Europe Expands Defense Projects Amid Macron Warnings on NATO

(Bloomberg) --

European Union governments approved a new set of defense-cooperation projects that would bolster Europe’s military clout as French President Emmanuel Macron warned that global institutions, including the North Atlantic Treaty Organization, needed urgent overhauls.

EU defense ministers endorsed 13 more initiatives under the Permanent Structured Cooperation -- or PESCO -- program, bringing the total to 47.

Europe Expands Defense Projects Amid Macron Warnings on NATO

The latest projects, which were given the go-ahead on Tuesday in Brussels, range from a French-Italian goal to design a new class of military ship called “European Patrol Corvette” to a planned cyber coordination center by Germany, the Czech Republic, Hungary, the Netherlands and Spain.

The PESCO program and a planned 13 billion-euro ($14.3 billion) European Defense Fund mark the cornerstones of the EU’s efforts to do more for its own security, which has depended for decades largely on the U.S.-dominated NATO.

‘Unprecedented Crisis’

The European move comes as Macron reiterated his warning about the threats to global institutions, telling leaders at a conference in Paris that there is an “unprecedented crisis” of the international social and economic order due to inequality, unilateralism, migration, climate change and doubts about democracy.
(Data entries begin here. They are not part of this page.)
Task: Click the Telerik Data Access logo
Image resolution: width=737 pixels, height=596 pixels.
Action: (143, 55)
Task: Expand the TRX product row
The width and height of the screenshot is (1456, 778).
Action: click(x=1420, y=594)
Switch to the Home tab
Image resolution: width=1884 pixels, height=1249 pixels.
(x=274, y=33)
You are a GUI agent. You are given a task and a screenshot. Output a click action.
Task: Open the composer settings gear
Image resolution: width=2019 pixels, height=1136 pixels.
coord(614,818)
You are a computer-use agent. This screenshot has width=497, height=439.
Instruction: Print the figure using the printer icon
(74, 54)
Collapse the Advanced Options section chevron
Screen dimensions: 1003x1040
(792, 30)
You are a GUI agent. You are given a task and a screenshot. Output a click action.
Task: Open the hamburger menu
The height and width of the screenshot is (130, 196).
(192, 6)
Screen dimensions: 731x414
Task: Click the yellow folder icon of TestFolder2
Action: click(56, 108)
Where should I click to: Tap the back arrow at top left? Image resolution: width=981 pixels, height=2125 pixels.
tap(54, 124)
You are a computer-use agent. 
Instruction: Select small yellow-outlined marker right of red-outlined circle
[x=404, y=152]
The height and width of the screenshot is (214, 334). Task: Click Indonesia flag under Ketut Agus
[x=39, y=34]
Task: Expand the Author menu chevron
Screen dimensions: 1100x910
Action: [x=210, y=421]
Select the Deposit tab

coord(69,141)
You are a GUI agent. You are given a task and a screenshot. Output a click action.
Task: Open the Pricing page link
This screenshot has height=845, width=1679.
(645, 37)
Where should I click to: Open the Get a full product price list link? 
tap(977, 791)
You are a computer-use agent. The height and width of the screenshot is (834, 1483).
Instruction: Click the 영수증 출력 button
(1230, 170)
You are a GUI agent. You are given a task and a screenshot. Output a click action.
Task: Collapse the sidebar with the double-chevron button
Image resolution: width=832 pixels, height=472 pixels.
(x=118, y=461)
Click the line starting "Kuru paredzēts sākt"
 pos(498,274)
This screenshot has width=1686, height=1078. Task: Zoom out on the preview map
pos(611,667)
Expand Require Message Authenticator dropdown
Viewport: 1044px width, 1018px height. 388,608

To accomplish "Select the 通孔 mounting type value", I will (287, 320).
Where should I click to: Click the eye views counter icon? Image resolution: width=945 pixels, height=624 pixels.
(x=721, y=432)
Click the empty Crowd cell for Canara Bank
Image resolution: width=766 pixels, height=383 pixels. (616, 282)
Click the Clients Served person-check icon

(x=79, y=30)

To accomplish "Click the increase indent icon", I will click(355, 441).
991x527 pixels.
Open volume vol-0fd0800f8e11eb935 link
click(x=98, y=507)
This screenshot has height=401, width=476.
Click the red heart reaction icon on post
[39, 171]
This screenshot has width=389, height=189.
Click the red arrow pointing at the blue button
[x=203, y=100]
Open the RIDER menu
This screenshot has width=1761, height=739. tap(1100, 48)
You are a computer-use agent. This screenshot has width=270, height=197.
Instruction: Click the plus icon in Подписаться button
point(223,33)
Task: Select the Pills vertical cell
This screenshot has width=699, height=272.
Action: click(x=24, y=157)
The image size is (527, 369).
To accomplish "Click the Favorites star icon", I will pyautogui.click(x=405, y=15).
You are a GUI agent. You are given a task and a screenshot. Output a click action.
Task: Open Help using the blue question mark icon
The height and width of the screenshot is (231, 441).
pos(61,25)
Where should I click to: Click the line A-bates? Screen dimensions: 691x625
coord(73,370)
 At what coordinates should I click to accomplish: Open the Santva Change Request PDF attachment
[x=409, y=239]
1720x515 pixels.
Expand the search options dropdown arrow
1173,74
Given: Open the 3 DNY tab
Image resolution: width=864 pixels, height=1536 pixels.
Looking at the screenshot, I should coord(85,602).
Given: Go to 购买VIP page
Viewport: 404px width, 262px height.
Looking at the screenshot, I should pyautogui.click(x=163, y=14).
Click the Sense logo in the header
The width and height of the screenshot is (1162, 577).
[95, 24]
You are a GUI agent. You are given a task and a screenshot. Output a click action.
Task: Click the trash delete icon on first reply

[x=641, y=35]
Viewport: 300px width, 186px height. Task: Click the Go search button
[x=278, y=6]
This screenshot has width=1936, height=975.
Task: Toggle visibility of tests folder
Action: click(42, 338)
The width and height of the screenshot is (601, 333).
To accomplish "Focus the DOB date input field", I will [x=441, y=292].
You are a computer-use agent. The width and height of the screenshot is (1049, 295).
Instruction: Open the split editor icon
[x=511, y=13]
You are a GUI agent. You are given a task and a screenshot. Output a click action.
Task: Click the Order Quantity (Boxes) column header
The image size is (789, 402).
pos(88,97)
Last week, the French president warned of “brain death” at NATO.

“I’ve perhaps offended a few people here in recent days or weeks. I think we need truth: Prudishness and hypocrisy don’t work these days,” Macron said on Tuesday. “Laziness -- intellectually or in action -- is not a solution.”

German Chancellor Angela Merkel called Macron’s comments about NATO “drastic” and said the 29-nation alliance was “irreplaceable.”

While U.S. President Donald Trump has been outspoken in pressing European countries to foot more of the transatlantic security bill, his administration has warned them against shutting American companies out of joint defense projects.

The EU has approved in principle rules for the participation of foreign businesses in the planned European Defense Fund. But the bloc’s national governments are still split over any involvement by non-EU companies in the PESCO program, with France leading a group keen to restrict access.